Zuvor hatte bereits Gastgeber Dr. Sven Dreyer, die gute Zusammenarbeit zwischen Politik und Ärzteschaft in NRW gelobt. Die Reform der Krankenhausplanung werde allerdings gravierenden Einfluss auf die Rahmenbedingungen der ärztlichen Berufsausübung haben, sagte der Präsident der Ärztekammer Nordrhein. Die Reduzierung der Krankenhausstandorte und die angestrebte Spezialisierung der Kliniken führten dazu, dass viele Häuser nicht mehr das volle Spektrum für eine fachärztliche Weiterbildung anbieten könnten. „Wir wollen diesen Wandel positiv begleiten“, kündigte Dreyer an. Die Kammer wolle die Beteiligten dabei unterstützen, dass man der nachrückenden Ärztegeneration auch weiterhin eine Weiterbildung aus einer Hand anbieten könne. Eine Verlängerung der Weiterbildungszeiten wegen „zerstückelter“ Weiterbildungsgänge müsse vermieden werden – auch damit sich der Mangel an Fachärzten nicht weiter verschärfe, sagte Dreyer, der seit 2014 Vorsitzender der Weiterbildungskommission der Ärztekammer Nordrhein ist. 

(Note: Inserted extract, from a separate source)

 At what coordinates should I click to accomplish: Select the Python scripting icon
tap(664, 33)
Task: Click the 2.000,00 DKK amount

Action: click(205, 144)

Raus aus dem Wahlkampfmodus

Dreyer, der am 31. August ins Präsidentenamt gewählt wurde, nutzte den Sommerempfang auch, um bei den neu gewählten Mitgliedern der Kammerversammlung und des Vorstandes für eine gute Zusammenarbeit über die Fraktionen hinweg zu werben. Es gelte, möglichst schnell aus dem Wahlkampfmodus in eine fruchtbare, an der Sache orientierte Zusammenarbeit überzugehen. Neben den durch die Krankenhausreform angestoßenen Weiterbildungsfragen stehen Dreyer zufolge in den kommenden fünf Jahren weitere Themen ganz oben auf der Agenda der ärztlichen Gremien, darunter die gesundheitlichen Folgen des Klimawandels, die Förderung der Organspende durch die Einführung einer Widerspruchslösung und nicht zuletzt die Verteidigung der ärztlichen Freiberuflichkeit und Therapiefreiheit vor Bürokratie, staatlicher Einflussnahme und Kommerzialisierung.